##### INPUT DATA #####

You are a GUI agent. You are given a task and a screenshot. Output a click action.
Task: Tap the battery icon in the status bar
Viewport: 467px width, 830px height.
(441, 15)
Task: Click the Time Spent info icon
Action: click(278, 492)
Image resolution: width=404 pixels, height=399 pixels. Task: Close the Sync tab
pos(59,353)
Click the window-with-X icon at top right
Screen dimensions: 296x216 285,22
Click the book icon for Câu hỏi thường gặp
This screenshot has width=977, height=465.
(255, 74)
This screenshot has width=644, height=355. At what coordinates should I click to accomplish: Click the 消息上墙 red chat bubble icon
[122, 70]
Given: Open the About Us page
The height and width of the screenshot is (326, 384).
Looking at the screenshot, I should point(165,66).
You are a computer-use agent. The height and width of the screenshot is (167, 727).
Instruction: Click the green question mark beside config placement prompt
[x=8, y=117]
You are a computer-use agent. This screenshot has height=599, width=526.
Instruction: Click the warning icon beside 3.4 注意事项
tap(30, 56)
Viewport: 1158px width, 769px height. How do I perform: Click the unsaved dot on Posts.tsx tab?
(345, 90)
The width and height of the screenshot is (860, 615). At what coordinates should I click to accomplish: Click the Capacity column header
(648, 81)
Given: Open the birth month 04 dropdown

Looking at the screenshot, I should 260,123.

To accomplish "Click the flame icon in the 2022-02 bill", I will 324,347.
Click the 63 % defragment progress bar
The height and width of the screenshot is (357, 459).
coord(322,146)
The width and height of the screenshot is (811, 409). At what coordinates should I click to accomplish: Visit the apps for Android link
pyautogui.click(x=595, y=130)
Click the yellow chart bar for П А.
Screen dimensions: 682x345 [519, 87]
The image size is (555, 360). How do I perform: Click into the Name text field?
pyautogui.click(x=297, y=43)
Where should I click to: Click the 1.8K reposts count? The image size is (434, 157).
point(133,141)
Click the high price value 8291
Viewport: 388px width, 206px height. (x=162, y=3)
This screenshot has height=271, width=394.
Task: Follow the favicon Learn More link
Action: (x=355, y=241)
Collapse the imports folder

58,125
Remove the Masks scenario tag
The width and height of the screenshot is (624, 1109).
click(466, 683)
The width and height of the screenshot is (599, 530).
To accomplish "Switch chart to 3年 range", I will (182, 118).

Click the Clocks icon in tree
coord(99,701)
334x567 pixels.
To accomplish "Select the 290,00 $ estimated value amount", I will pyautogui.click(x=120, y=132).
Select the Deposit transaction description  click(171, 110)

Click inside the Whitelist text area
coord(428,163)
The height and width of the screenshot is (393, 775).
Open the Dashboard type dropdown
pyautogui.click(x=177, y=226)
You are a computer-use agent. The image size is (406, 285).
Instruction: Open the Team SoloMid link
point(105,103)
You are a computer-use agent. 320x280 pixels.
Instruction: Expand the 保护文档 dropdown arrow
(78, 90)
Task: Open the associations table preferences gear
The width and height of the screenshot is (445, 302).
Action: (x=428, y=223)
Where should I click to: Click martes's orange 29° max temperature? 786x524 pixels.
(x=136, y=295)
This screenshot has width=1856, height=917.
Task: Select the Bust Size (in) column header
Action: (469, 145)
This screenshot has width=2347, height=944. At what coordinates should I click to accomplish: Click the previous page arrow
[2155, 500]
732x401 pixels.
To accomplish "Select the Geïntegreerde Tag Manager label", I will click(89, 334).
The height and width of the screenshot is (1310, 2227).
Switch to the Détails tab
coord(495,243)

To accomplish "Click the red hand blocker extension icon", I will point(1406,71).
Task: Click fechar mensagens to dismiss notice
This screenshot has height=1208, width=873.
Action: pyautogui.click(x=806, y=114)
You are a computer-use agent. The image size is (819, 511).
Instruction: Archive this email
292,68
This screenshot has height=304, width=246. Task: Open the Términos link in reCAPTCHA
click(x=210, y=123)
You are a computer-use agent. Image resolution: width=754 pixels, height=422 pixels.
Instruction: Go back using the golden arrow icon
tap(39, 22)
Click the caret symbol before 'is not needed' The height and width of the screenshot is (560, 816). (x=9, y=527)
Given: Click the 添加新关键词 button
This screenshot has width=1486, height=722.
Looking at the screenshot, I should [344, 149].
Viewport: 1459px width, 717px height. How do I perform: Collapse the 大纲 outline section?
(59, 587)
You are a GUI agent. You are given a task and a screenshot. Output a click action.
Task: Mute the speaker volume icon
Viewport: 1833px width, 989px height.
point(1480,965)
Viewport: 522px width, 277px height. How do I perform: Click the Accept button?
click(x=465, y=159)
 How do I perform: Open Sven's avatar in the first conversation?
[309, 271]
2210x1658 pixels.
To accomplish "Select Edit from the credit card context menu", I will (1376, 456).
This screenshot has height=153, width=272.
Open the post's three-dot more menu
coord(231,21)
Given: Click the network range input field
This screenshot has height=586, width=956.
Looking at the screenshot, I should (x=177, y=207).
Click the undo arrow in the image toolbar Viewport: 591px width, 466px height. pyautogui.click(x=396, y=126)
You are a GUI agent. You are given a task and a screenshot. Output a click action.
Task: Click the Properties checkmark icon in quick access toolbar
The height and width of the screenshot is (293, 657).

#####

Render every line of the records above as a Markdown table with the columns Row and Content, numbering the rows in order and omitting blank lines.

| Row | Content |
|---|---|
| 1 | You are a GUI agent. You are given a task and a screenshot. Output a click action. |
| 2 | Task: Tap the battery icon in the status bar |
| 3 | Viewport: 467px width, 830px height. |
| 4 | (441, 15) |
| 5 | Task: Click the Time Spent info icon |
| 6 | Action: click(278, 492) |
| 7 | Image resolution: width=404 pixels, height=399 pixels. Task: Close the Sync tab |
| 8 | pos(59,353) |
| 9 | Click the window-with-X icon at top right |
| 10 | Screen dimensions: 296x216 285,22 |
| 11 | Click the book icon for Câu hỏi thường gặp |
| 12 | This screenshot has width=977, height=465. |
| 13 | (255, 74) |
| 14 | This screenshot has width=644, height=355. At what coordinates should I click to accomplish: Click the 消息上墙 red chat bubble icon |
| 15 | [122, 70] |
| 16 | Given: Open the About Us page |
| 17 | The height and width of the screenshot is (326, 384). |
| 18 | Looking at the screenshot, I should point(165,66). |
| 19 | You are a computer-use agent. The height and width of the screenshot is (167, 727). |
| 20 | Instruction: Click the green question mark beside config placement prompt |
| 21 | [x=8, y=117] |
| 22 | You are a computer-use agent. This screenshot has height=599, width=526. |
| 23 | Instruction: Click the warning icon beside 3.4 注意事项 |
| 24 | tap(30, 56) |
| 25 | Viewport: 1158px width, 769px height. How do I perform: Click the unsaved dot on Posts.tsx tab? |
| 26 | (345, 90) |
| 27 | The width and height of the screenshot is (860, 615). At what coordinates should I click to accomplish: Click the Capacity column header |
| 28 | (648, 81) |
| 29 | Given: Open the birth month 04 dropdown |
| 30 | Looking at the screenshot, I should 260,123. |
| 31 | To accomplish "Click the flame icon in the 2022-02 bill", I will 324,347. |
| 32 | Click the 63 % defragment progress bar |
| 33 | The height and width of the screenshot is (357, 459). |
| 34 | coord(322,146) |
| 35 | The width and height of the screenshot is (811, 409). At what coordinates should I click to accomplish: Visit the apps for Android link |
| 36 | pyautogui.click(x=595, y=130) |
| 37 | Click the yellow chart bar for П А. |
| 38 | Screen dimensions: 682x345 [519, 87] |
| 39 | The image size is (555, 360). How do I perform: Click into the Name text field? |
| 40 | pyautogui.click(x=297, y=43) |
| 41 | Where should I click to: Click the 1.8K reposts count? The image size is (434, 157). |
| 42 | point(133,141) |
| 43 | Click the high price value 8291 |
| 44 | Viewport: 388px width, 206px height. (x=162, y=3) |
| 45 | This screenshot has height=271, width=394. |
| 46 | Task: Follow the favicon Learn More link |
| 47 | Action: (x=355, y=241) |
| 48 | Collapse the imports folder |
| 49 | 58,125 |
| 50 | Remove the Masks scenario tag |
| 51 | The width and height of the screenshot is (624, 1109). |
| 52 | click(466, 683) |
| 53 | The width and height of the screenshot is (599, 530). |
| 54 | To accomplish "Switch chart to 3年 range", I will (182, 118). |
| 55 | Click the Clocks icon in tree |
| 56 | coord(99,701) |
| 57 | 334x567 pixels. |
| 58 | To accomplish "Select the 290,00 $ estimated value amount", I will pyautogui.click(x=120, y=132). |
| 59 | Select the Deposit transaction description  click(171, 110) |
| 60 | Click inside the Whitelist text area |
| 61 | coord(428,163) |
| 62 | The height and width of the screenshot is (393, 775). |
| 63 | Open the Dashboard type dropdown |
| 64 | pyautogui.click(x=177, y=226) |
| 65 | You are a computer-use agent. The image size is (406, 285). |
| 66 | Instruction: Open the Team SoloMid link |
| 67 | point(105,103) |
| 68 | You are a computer-use agent. 320x280 pixels. |
| 69 | Instruction: Expand the 保护文档 dropdown arrow |
| 70 | (78, 90) |
| 71 | Task: Open the associations table preferences gear |
| 72 | The width and height of the screenshot is (445, 302). |
| 73 | Action: (x=428, y=223) |
| 74 | Where should I click to: Click martes's orange 29° max temperature? 786x524 pixels. |
| 75 | (x=136, y=295) |
| 76 | This screenshot has width=1856, height=917. |
| 77 | Task: Select the Bust Size (in) column header |
| 78 | Action: (469, 145) |
| 79 | This screenshot has width=2347, height=944. At what coordinates should I click to accomplish: Click the previous page arrow |
| 80 | [2155, 500] |
| 81 | 732x401 pixels. |
| 82 | To accomplish "Select the Geïntegreerde Tag Manager label", I will click(89, 334). |
| 83 | The height and width of the screenshot is (1310, 2227). |
| 84 | Switch to the Détails tab |
| 85 | coord(495,243) |
| 86 | To accomplish "Click the red hand blocker extension icon", I will point(1406,71). |
| 87 | Task: Click fechar mensagens to dismiss notice |
| 88 | This screenshot has height=1208, width=873. |
| 89 | Action: pyautogui.click(x=806, y=114) |
| 90 | You are a computer-use agent. The image size is (819, 511). |
| 91 | Instruction: Archive this email |
| 92 | 292,68 |
| 93 | This screenshot has height=304, width=246. Task: Open the Términos link in reCAPTCHA |
| 94 | click(x=210, y=123) |
| 95 | You are a computer-use agent. Image resolution: width=754 pixels, height=422 pixels. |
| 96 | Instruction: Go back using the golden arrow icon |
| 97 | tap(39, 22) |
| 98 | Click the caret symbol before 'is not needed' The height and width of the screenshot is (560, 816). (x=9, y=527) |
| 99 | Given: Click the 添加新关键词 button |
| 100 | This screenshot has width=1486, height=722. |
| 101 | Looking at the screenshot, I should [344, 149]. |
| 102 | Viewport: 1459px width, 717px height. How do I perform: Collapse the 大纲 outline section? |
| 103 | (59, 587) |
| 104 | You are a GUI agent. You are given a task and a screenshot. Output a click action. |
| 105 | Task: Mute the speaker volume icon |
| 106 | Viewport: 1833px width, 989px height. |
| 107 | point(1480,965) |
| 108 | Viewport: 522px width, 277px height. How do I perform: Click the Accept button? |
| 109 | click(x=465, y=159) |
| 110 |  How do I perform: Open Sven's avatar in the first conversation? |
| 111 | [309, 271] |
| 112 | 2210x1658 pixels. |
| 113 | To accomplish "Select Edit from the credit card context menu", I will (1376, 456). |
| 114 | This screenshot has height=153, width=272. |
| 115 | Open the post's three-dot more menu |
| 116 | coord(231,21) |
| 117 | Given: Click the network range input field |
| 118 | This screenshot has height=586, width=956. |
| 119 | Looking at the screenshot, I should (x=177, y=207). |
| 120 | Click the undo arrow in the image toolbar Viewport: 591px width, 466px height. pyautogui.click(x=396, y=126) |
| 121 | You are a GUI agent. You are given a task and a screenshot. Output a click action. |
| 122 | Task: Click the Properties checkmark icon in quick access toolbar |
| 123 | The height and width of the screenshot is (293, 657). |